ASSIGNED TASK: Verbatim copy, pictures excluded: every line from the one with "Viewport: 1400px width, 840px" through the final line of the data below, and no other line.

[Collection entries]
========

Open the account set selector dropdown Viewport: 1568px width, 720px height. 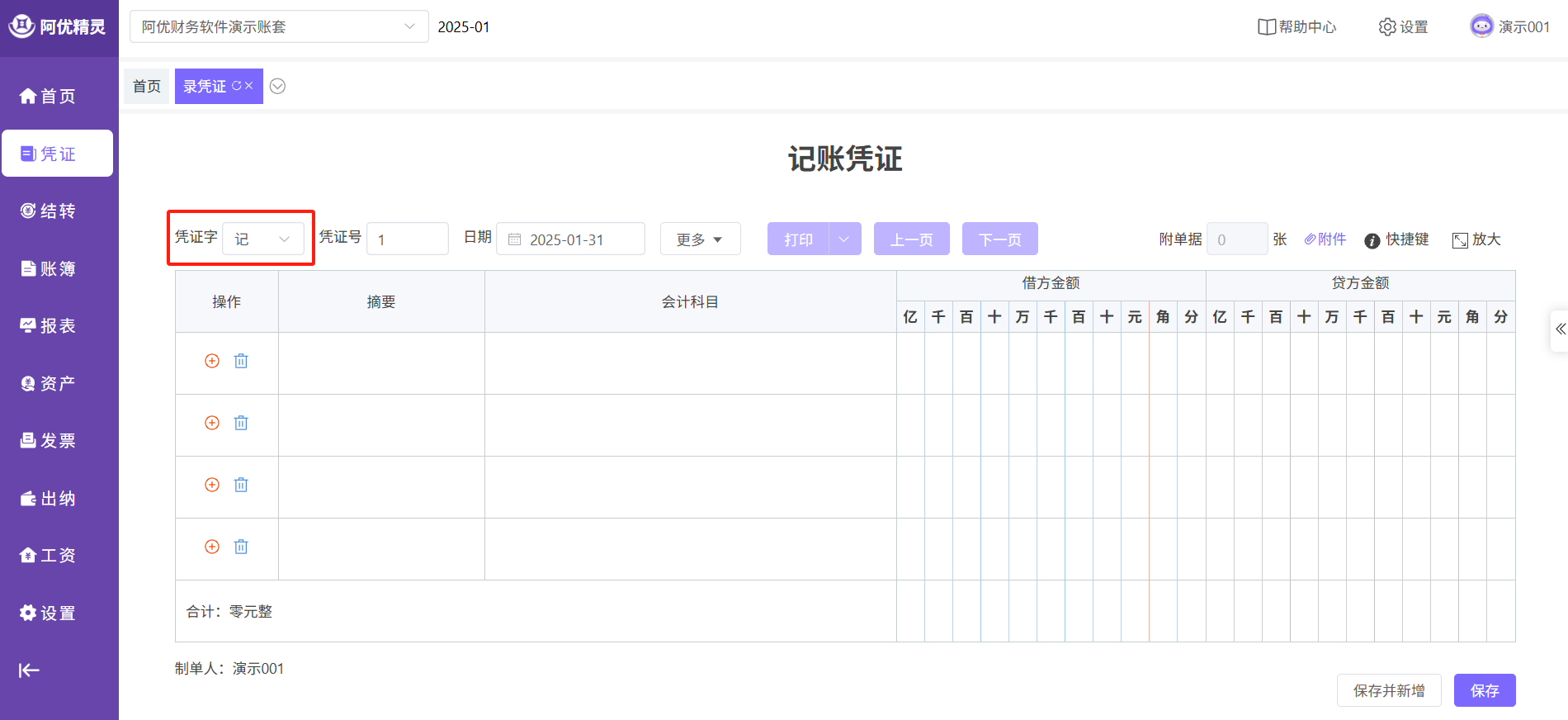(279, 27)
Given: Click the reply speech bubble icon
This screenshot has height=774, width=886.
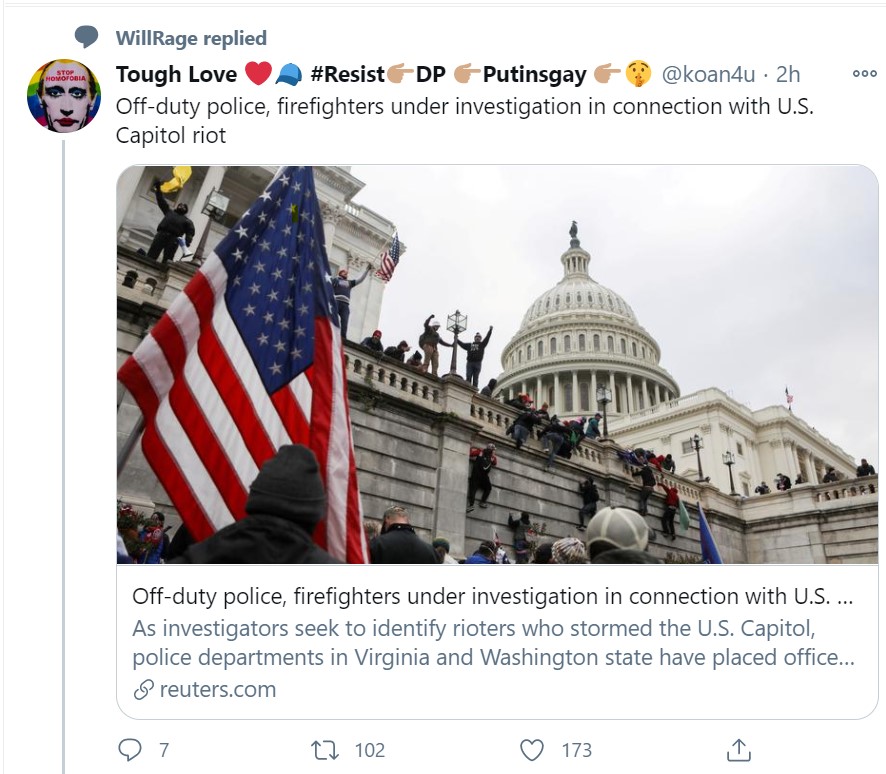Looking at the screenshot, I should 130,749.
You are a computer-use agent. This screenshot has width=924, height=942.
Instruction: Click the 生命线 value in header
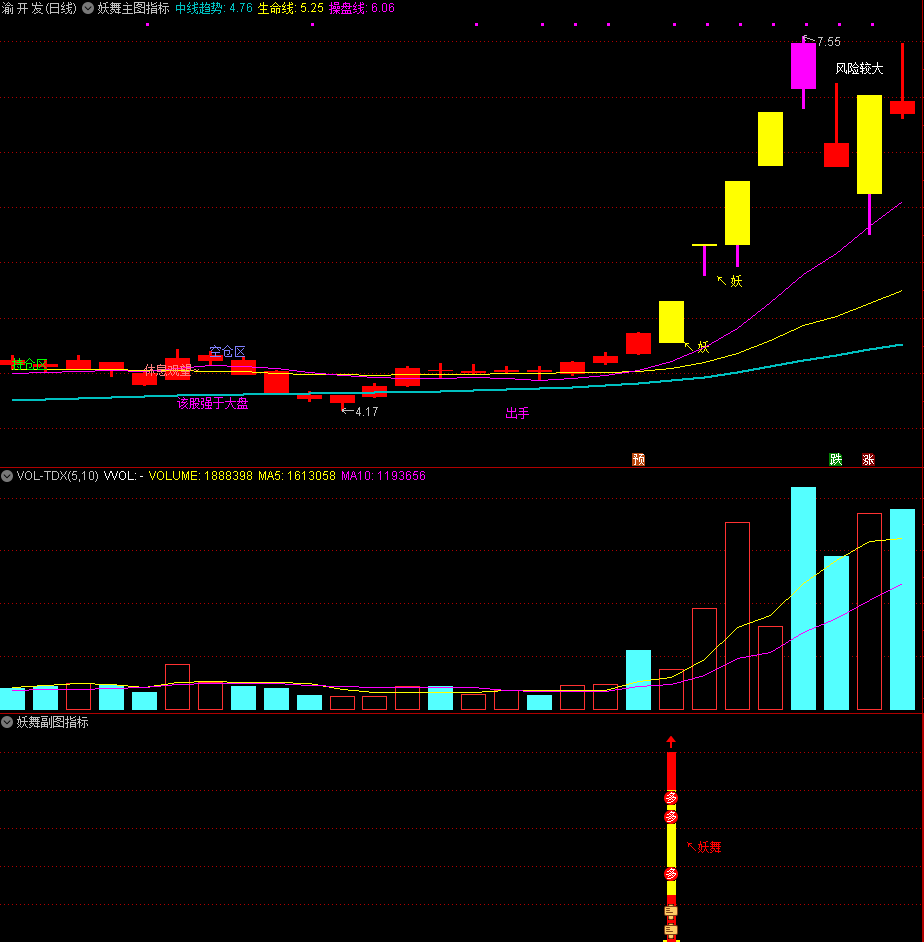point(311,8)
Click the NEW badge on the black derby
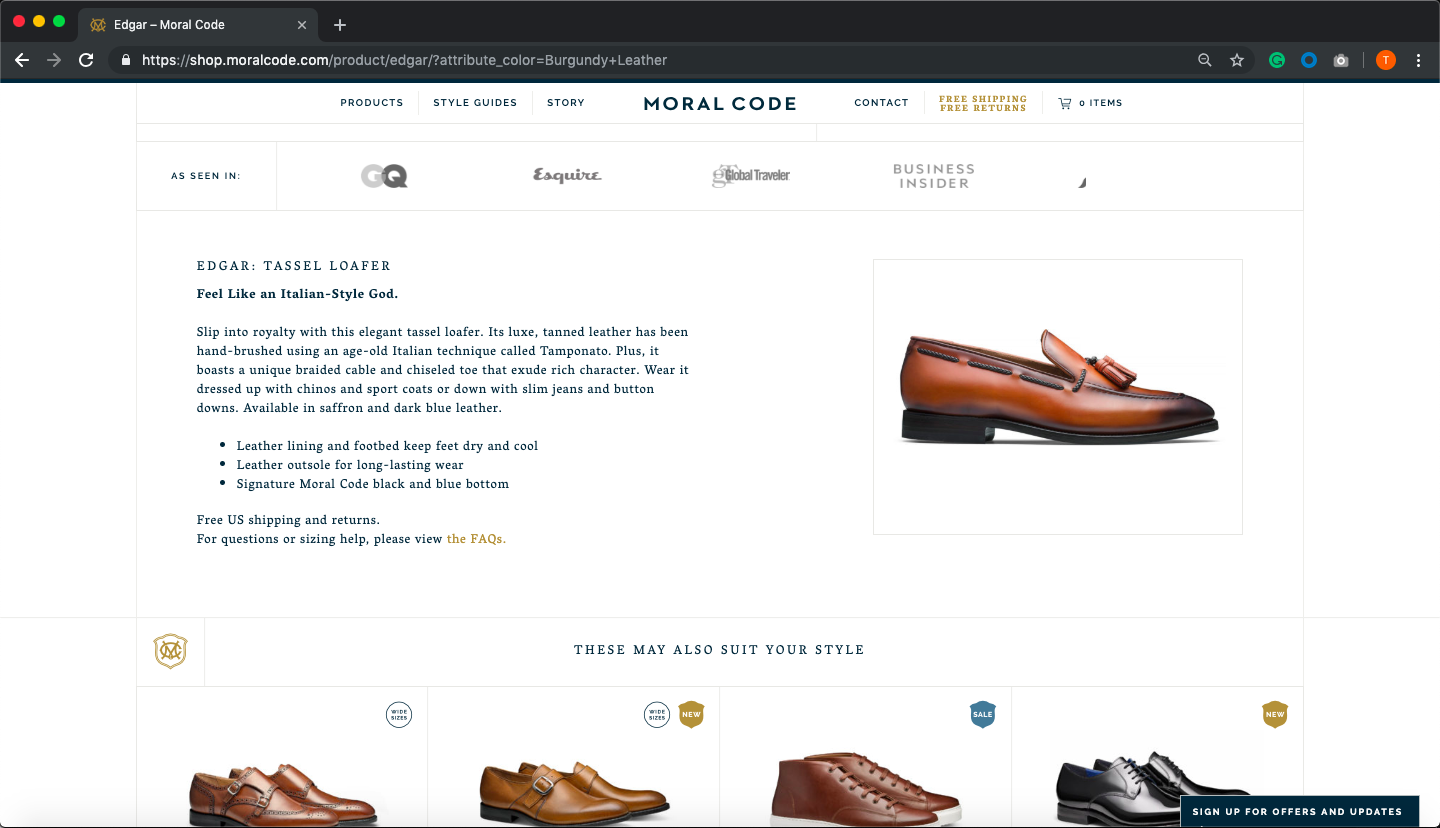This screenshot has width=1440, height=828. click(x=1275, y=714)
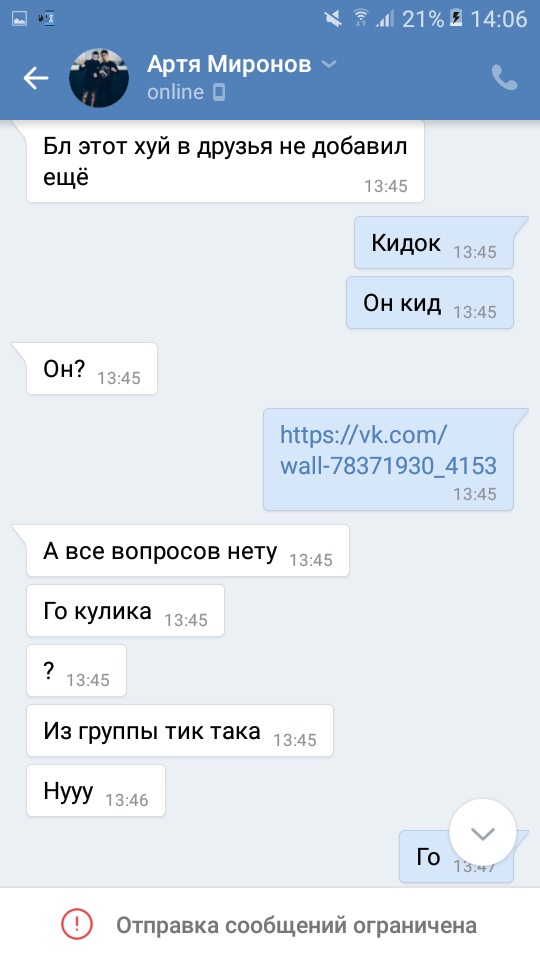Open the vk.com wall-78371930_4153 link
This screenshot has height=960, width=540.
click(x=388, y=450)
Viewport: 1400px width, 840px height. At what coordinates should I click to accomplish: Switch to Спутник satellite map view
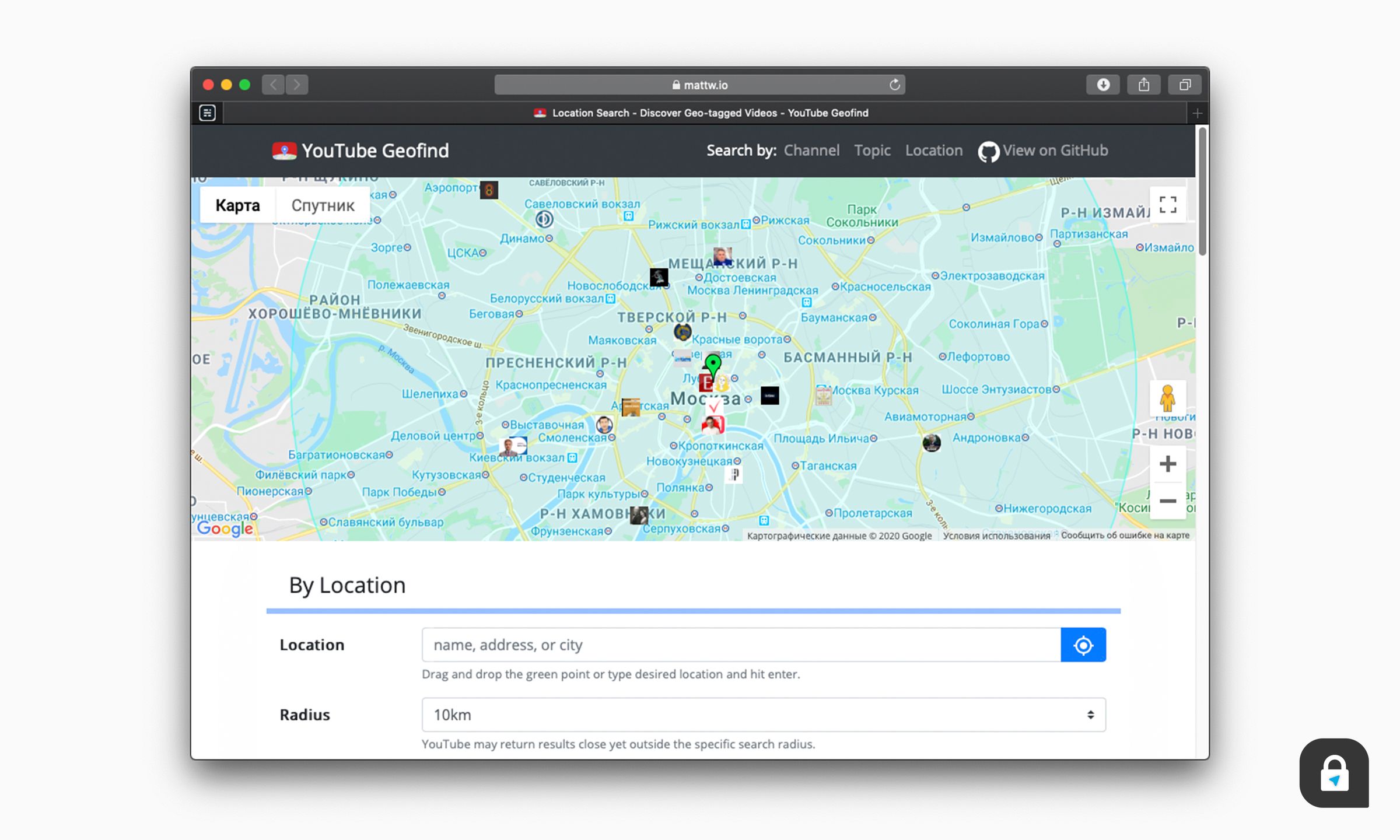322,205
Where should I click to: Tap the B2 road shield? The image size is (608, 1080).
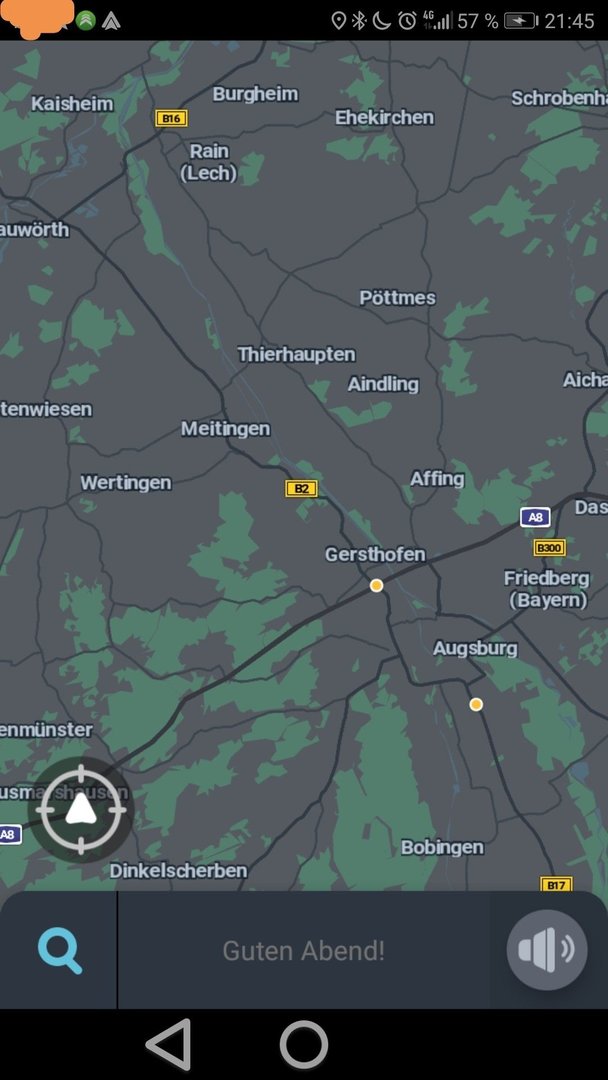(x=302, y=488)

========

SOLUTION FOR THIS PROBLEM:
Viewport: 1400px width, 840px height. At what coordinates should I click to accomplish: Switch to Спутник satellite map view
322,205
Where should I click to: Tap the B2 road shield? The image size is (608, 1080).
(x=302, y=488)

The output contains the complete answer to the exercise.